- [Task]: Can you rewrite the entries from the line containing "Image resolution: width=509, height=980." through the line containing "Contact (285, 263)", putting "History" in place of "Histoire" and leaving everything else unchanged?

- [Dataset rows]:

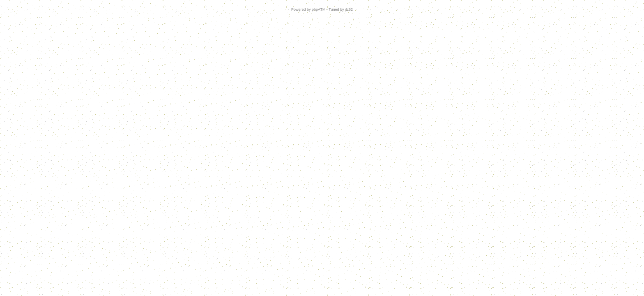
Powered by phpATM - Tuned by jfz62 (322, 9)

---

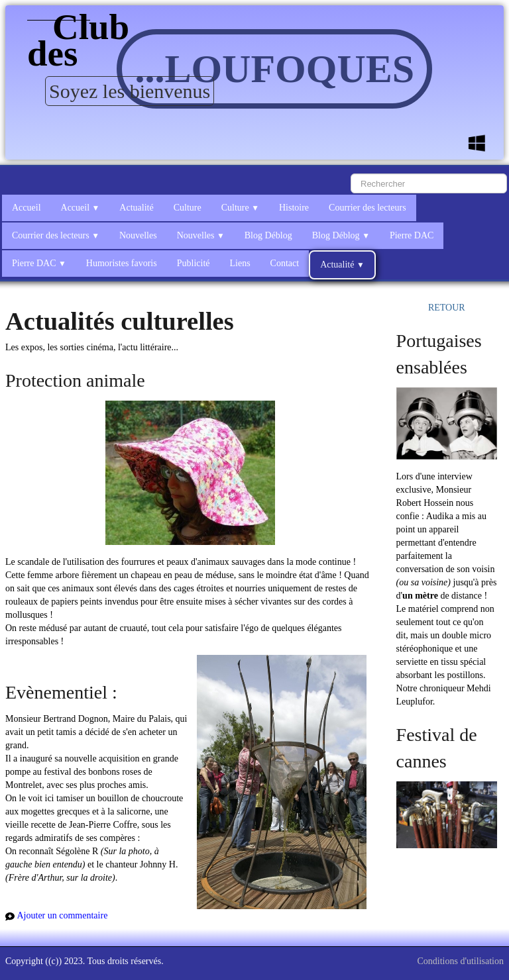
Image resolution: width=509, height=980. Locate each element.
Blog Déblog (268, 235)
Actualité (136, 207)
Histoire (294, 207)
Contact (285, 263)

- [Written response]:
Image resolution: width=509, height=980. Locate each element.
Blog Déblog (268, 235)
Actualité (136, 207)
History (294, 207)
Contact (285, 263)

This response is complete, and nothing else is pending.